What you have to do. Quote the records that follow in full and exactly; leave out the pictures.

-------- The data --------

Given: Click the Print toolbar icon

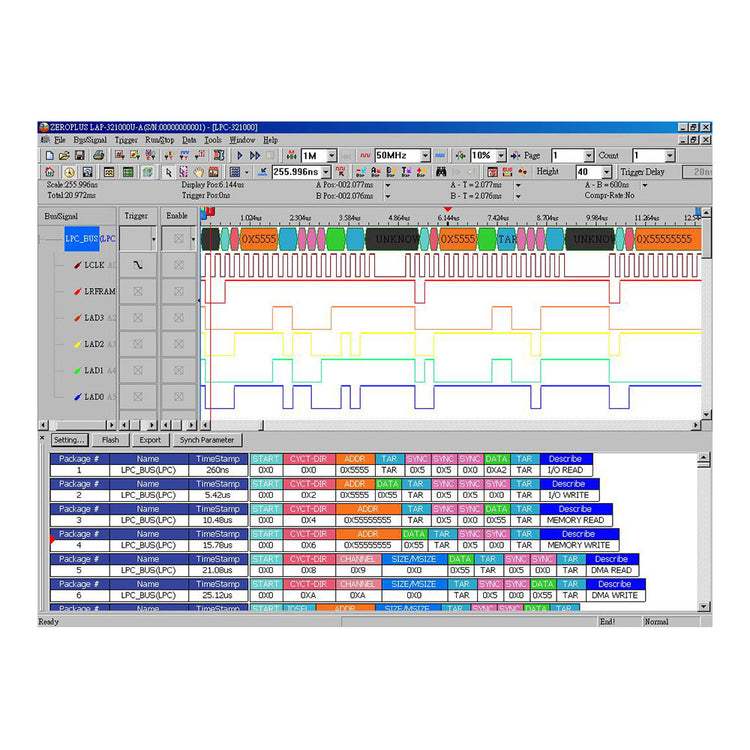Looking at the screenshot, I should [x=98, y=156].
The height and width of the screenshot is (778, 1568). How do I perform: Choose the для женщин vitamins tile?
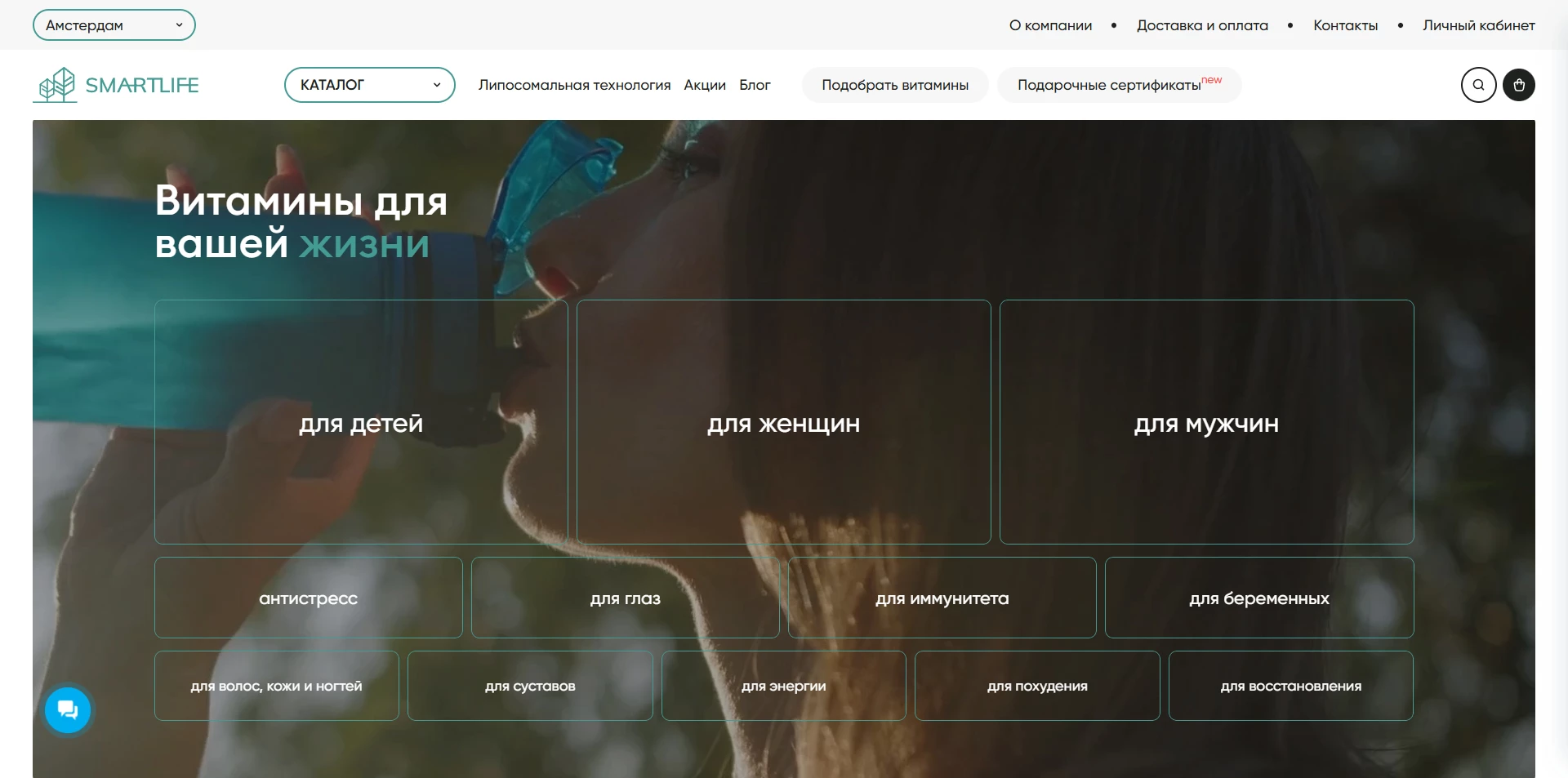[783, 422]
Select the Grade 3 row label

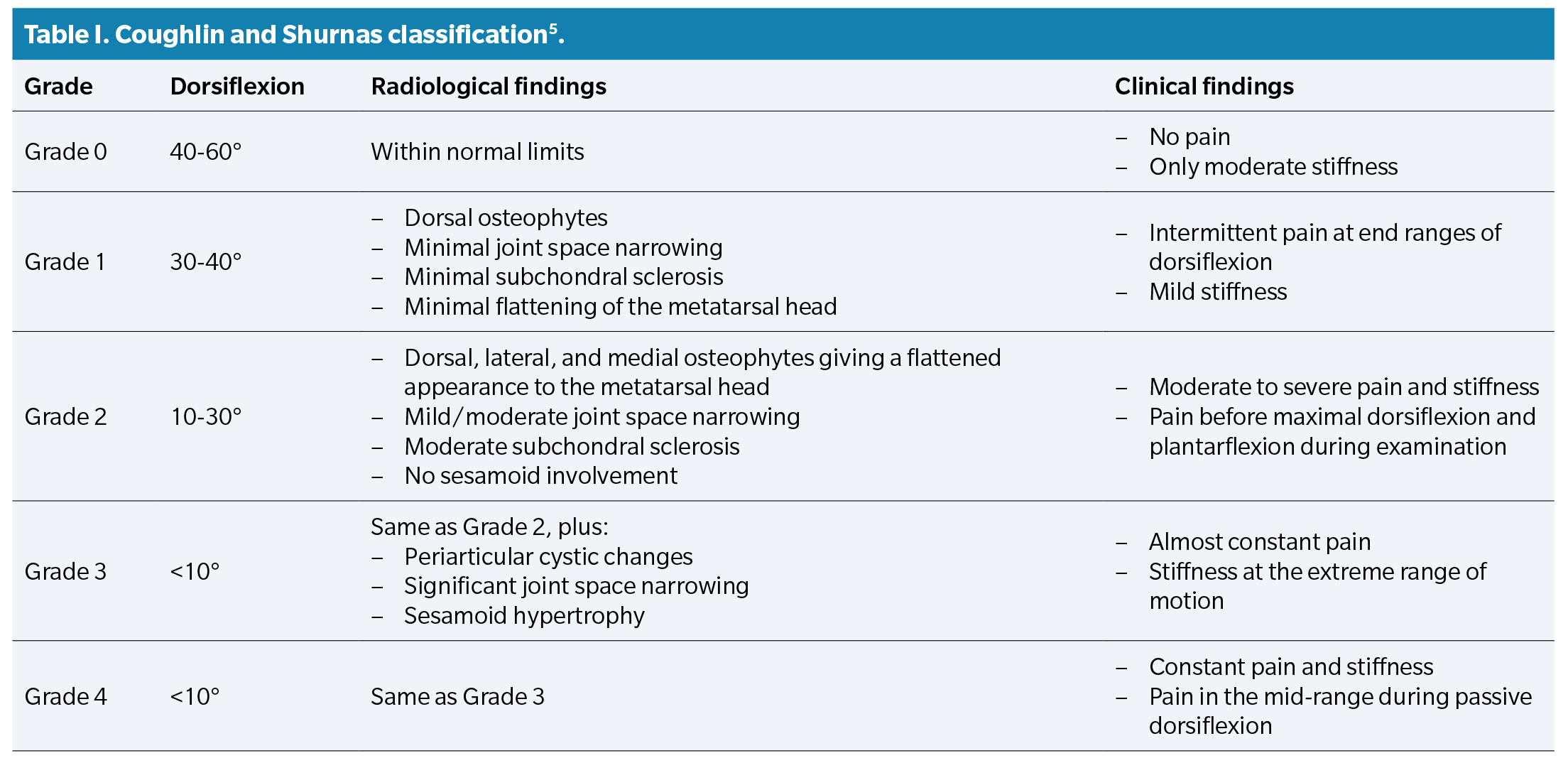pos(65,572)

--------

Output of the task.
Given: Click the Print toolbar icon

Looking at the screenshot, I should [x=98, y=156].
The height and width of the screenshot is (778, 1568). How do I perform: Choose the для женщин vitamins tile?
[783, 422]
Select the Grade 3 row label

pos(65,572)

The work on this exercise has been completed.